Radish and Brown Rice Pulao

Like many homes around the world, rice is a definite staple food in my kitchen. Though I sometimes just add a little butter and lemon juice, it's always a treat to dress it up. This is the first time that I have used radish in a rice dish, but it won't be the last. Serve with a bean dish, such as Channa Masala or Moong Dal, and an Indian flatbread for a very satisfying meal.
Radish and Brown Rice Pulao

1 cup of brown rice, washed and soaked overnight in water
5 red radishes, halved and sliced into small crescents
1 small tomato, seeded and finely diced
3 teaspoons of oil or butter
1 teaspoon of garam masala
1/4 teaspoon of cumin
1/4 teaspoon of ground coriander
1/4 teaspoon tumeric
dash of cayenne
2 cups of warm water
1/2 - 1 teaspoon of sea salt
1 - 2 tablespoons of finely chopped cilantro or parsley for garnishing


Drain the rice into a strainer, discarding the soaking liquid. Air dry for 10 - 15 minutes.

Heat a teaspoon of olive oil or butter (or a combination of both) in a wok or large saucepan. When hot, add the radish and stir and fry for a few minutes. Remove from the pan with a slotted spoon and set aside.

Add the rest of the oil/butter to the pan.
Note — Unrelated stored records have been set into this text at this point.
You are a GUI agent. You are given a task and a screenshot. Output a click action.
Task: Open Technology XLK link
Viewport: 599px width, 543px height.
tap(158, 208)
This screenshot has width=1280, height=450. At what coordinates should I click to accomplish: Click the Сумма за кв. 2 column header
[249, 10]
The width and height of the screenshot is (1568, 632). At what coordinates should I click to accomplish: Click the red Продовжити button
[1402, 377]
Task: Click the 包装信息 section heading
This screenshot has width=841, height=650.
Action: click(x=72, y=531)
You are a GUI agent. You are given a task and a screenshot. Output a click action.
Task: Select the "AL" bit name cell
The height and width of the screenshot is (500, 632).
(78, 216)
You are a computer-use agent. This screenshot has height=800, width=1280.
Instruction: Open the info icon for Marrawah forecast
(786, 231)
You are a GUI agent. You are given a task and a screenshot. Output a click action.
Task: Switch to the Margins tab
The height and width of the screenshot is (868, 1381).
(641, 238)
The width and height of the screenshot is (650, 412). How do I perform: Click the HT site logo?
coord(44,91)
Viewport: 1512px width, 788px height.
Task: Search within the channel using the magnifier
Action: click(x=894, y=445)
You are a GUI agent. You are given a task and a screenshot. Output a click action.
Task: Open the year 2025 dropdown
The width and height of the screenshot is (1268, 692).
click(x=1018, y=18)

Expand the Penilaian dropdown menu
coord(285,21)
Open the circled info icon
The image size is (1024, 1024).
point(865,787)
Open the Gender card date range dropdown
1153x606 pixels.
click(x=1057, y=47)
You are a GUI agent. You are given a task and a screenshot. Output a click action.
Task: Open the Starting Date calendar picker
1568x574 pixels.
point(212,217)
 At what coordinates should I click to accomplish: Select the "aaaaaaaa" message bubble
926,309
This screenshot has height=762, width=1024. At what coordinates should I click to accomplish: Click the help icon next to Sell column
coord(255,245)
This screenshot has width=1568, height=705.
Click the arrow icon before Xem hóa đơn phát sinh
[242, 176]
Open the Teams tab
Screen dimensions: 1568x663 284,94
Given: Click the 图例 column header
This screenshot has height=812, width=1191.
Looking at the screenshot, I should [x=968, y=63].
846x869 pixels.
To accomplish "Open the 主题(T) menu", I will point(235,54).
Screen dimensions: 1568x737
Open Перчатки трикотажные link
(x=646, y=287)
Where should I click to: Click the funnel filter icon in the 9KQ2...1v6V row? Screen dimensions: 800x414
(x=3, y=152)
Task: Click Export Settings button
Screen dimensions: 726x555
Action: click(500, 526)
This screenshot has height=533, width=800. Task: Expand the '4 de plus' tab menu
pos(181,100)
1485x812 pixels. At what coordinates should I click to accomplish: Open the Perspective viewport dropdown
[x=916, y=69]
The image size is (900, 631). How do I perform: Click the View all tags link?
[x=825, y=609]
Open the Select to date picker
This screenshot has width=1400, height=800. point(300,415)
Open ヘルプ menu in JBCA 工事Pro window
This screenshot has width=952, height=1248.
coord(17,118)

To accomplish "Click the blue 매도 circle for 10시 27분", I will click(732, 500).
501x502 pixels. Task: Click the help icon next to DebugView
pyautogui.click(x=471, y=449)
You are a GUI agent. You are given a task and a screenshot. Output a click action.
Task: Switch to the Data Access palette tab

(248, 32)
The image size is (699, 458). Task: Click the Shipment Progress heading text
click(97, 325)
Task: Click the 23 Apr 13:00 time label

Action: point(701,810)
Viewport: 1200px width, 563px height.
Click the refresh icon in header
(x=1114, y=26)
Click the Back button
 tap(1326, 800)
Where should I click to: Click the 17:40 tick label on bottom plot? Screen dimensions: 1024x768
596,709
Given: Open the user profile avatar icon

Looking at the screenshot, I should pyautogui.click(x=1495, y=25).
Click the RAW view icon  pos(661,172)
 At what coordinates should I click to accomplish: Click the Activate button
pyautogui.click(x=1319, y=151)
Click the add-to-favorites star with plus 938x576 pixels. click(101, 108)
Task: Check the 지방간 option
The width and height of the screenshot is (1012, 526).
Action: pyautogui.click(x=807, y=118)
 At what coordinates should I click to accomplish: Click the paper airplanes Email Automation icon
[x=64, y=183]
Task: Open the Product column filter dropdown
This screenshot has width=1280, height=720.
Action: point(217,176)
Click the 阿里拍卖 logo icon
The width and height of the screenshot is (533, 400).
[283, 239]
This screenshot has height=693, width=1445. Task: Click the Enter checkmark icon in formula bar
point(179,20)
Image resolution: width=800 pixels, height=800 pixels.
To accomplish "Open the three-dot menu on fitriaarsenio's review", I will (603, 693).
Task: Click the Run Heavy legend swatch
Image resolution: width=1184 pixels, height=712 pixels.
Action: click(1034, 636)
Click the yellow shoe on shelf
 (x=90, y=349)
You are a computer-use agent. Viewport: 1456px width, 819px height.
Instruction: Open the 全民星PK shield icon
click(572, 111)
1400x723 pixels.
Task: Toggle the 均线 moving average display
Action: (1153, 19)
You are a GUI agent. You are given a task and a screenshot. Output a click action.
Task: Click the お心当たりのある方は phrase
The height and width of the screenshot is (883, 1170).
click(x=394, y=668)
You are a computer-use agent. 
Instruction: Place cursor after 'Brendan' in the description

Throw in the tomato and spice mixture, and stir and fry for a couple of minutes. Add the rice and stir-fry for a few more minutes.

Next, pour in the water, stir, and bring to a boil. Immediately reduce the heat to moderately low, cover and simmer for 15 minutes.

Transfer the radishes to the pan, along with the salt. Stir to combine, cover again and simmer for another 20 - 25 minutes, or until the liquid is absorbed. Let sit for 5 - 10 minutes, stir with a fork and serve it up with a garnish of fresh herbs.